Write out all of the entries that follow, word for word, but skip the pictures.

* _MATERIAL PROVIDED_:
____________
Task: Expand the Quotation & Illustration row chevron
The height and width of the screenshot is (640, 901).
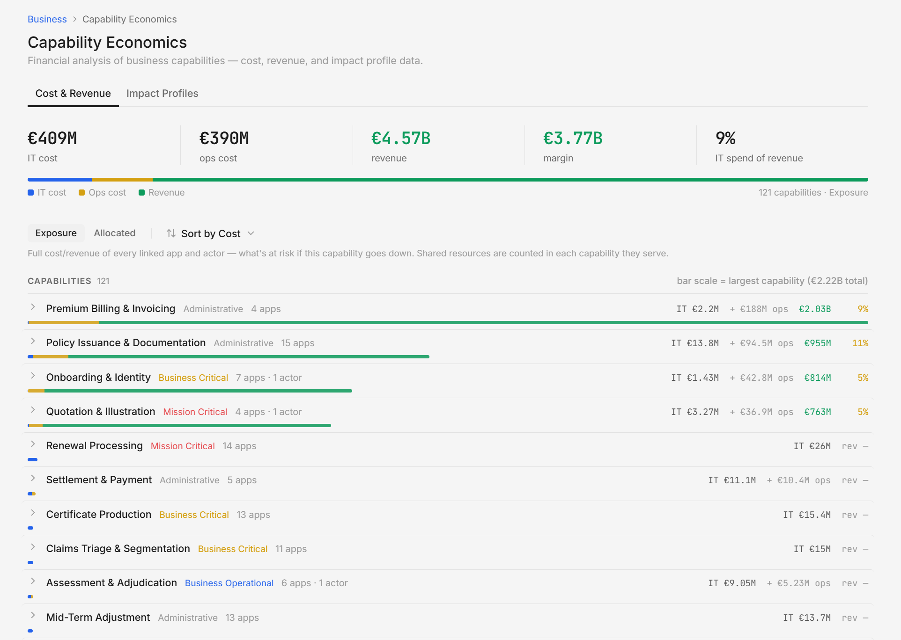Action: click(x=33, y=410)
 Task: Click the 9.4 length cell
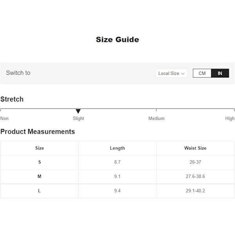point(118,191)
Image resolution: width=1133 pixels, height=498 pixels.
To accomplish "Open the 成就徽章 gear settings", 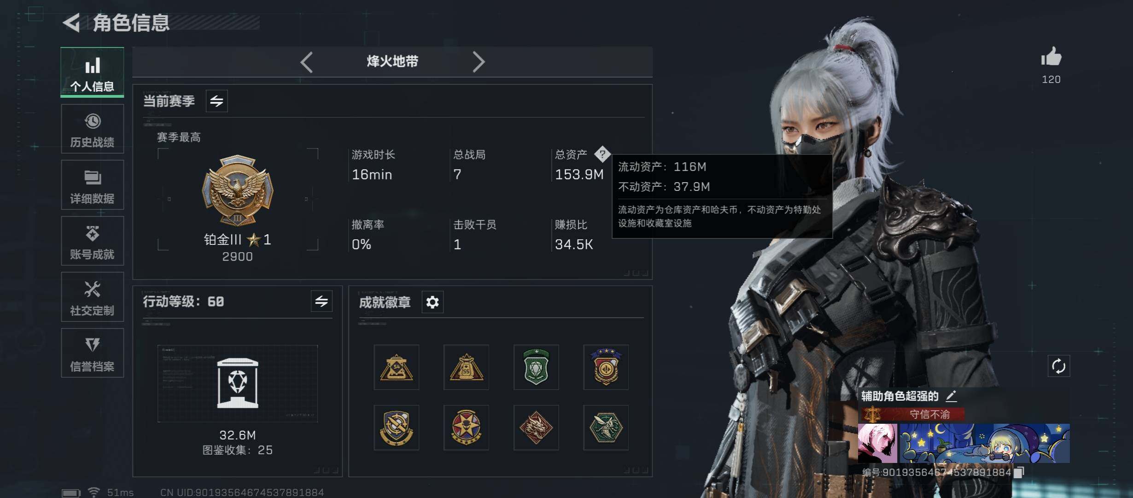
____________
* _ANSWER BOX_:
Task: Expand the Quotation & Illustration row chevron
The height and width of the screenshot is (640, 901).
Action: click(x=33, y=410)
 Task: Click the 9.4 length cell
point(118,191)
Image resolution: width=1133 pixels, height=498 pixels.
To accomplish "Open the 成就徽章 gear settings", 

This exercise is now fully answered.